Recently published research helps clarify the risk of birth defects linked to assisted reproductive technology. The study authors (including myself) found that a major factor for birth defects was parental infertility, with an additional risk associated to certain types of assisted conception.
We studied nearly 310,000 South Australian births, including more than 6,100 births after assisted conception, in the years 1986 to 2002. The children were followed up until their fifth birthday to make sure that all birth defects, even the most minor ones, were identified.
The study was not large enough to assess the risks for individual birth defects so they were analysed in groups.
Increased risks were found for:
cardiovascular defects (odds ratio 1.33),
musculoskeletal defects (odds ratio 1.26),
urogenital defects (odds ratio 1.30),
gastrointestinal defects (odds ratio 1.36),
for multiple defects in the same child (odds ratio 1.33), and
for cerebral palsy (odds ratio 2.66).
Odd ratios are the chance of defect compared with the probability for a baby born after an unassisted pregnancy. As you can see, they are small in absolute terms.
Previous studies, such as these from 2005, 2006 and 2009, have shown that assisted conception is linked to an increased risk of birth defects.
In our study, unassisted conceptions were associated with a 5.8% chance of a birth defect (many of which were minor), while assisted conceptions were associated with an 8.3% chance.
Another way of saying this is that unassisted conceptions had a 94.2% chance of resulting in a baby with no birth defect, while the comparable figure for assisted conceptions was 91.7%. So, there’s only a 2.5% difference in the chance of a child being born with a birth defect, and that chance is likely to be accepted by infertile couples who need to use assisted conception in order to reproduce.
Because of its large size, the study was able to tease out the risks associated with different types of assisted conception and identify where some of the risks lie. Intracytoplasmic sperm injection (ICSI) was linked with a higher risk of birth defects than in vitro fertilization (IVF). ICSI involves direct injection of a sperm into the egg while in IVF, egg and semen are mixed together and fertilisation occurs naturally.
In fact, IVF didn’t show an increased rate of birth defects compared to spontaneous pregnancies, and the chance of having a baby with a birth defect was 32% less with IVF than after ICSI.
Unknown male infertility factors may be important contributors to the increased chance of a birth defect after ICSI. Direct sperm injection could inadvertently get around biological barriers that would normally prevent such sperm from fertilising an ovum.
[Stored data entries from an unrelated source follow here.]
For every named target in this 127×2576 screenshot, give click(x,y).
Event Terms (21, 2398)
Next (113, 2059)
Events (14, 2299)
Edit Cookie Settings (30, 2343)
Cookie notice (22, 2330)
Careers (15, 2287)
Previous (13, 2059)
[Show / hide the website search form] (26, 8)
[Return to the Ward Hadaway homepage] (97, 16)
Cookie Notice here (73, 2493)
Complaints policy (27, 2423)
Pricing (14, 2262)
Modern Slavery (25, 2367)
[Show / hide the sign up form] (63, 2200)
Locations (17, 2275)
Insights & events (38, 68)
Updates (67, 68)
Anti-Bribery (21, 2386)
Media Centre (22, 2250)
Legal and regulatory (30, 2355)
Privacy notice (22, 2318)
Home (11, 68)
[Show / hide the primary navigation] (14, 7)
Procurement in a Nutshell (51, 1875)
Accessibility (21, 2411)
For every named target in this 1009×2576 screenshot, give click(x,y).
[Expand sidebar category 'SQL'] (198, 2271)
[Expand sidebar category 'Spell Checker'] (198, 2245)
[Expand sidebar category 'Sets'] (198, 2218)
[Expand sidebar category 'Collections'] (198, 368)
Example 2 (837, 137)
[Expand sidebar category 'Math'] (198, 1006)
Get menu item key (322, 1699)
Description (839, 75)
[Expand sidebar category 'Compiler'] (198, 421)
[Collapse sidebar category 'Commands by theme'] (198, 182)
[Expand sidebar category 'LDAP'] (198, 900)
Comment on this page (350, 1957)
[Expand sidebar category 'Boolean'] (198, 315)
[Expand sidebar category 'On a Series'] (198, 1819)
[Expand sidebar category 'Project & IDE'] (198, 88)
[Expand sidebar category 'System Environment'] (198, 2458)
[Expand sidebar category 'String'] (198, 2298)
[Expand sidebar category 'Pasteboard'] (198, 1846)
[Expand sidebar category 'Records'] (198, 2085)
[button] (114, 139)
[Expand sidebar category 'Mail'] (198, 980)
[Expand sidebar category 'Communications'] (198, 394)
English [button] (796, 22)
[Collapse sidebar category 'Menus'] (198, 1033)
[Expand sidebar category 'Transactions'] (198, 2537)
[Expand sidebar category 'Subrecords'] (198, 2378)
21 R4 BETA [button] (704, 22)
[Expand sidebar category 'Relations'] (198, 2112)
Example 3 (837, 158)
Even more interestingly, the increased chance of birth defects with ICSI mainly related to embryos that were transferred fresh rather than after freezing. This may be because the stress of freezing and thawing removes vulnerable embryos that have an increased chance of developing into a baby with a birth defect.
A novel feature of our study was the fact that we could compare a group of babies born to mothers who’d had a period of infertility prior to conceiving normally, with a second group of babies born after normal conception, who had a previous sibling born using assisted conception.
Both groups showed an increased risk of birth defects, indicating that couples who are infertile are at increased risk of having children with birth defects, even without the use of assisted conception. So part of the chance of having a baby with birth defects after assisted conception results from parental factors related to infertility – but it’s not clear what those factors are.
The study raised concerns about the use of clomiphene (a drug used to stimulate ovulation), which is widely available in the community and outside reproductive medicine units, echoing concerns raised in a previous US study.
In the United States, about one in 60 pregnancies are associated with the use of clomiphene. But the number of clomiphene-exposed pregnancies in the current study was small. It’s essential that larger and more focused studies are done to clarify the size of the risk of clomiphene exposure and ways of minimising it.
It’s important to keep in mind that our research covered the period 1986 to 2002 and relates to that time. Assisted reproductive technology is continuously changing and improving, based on laboratory research and the results of studies such as ours.
Ongoing epidemiological research is needed to document (inevitably some years after the event) whether changes in technology are resulting in improved conception rates while at the same time minimising the chance of successful pregnancies resulting in children with birth defects.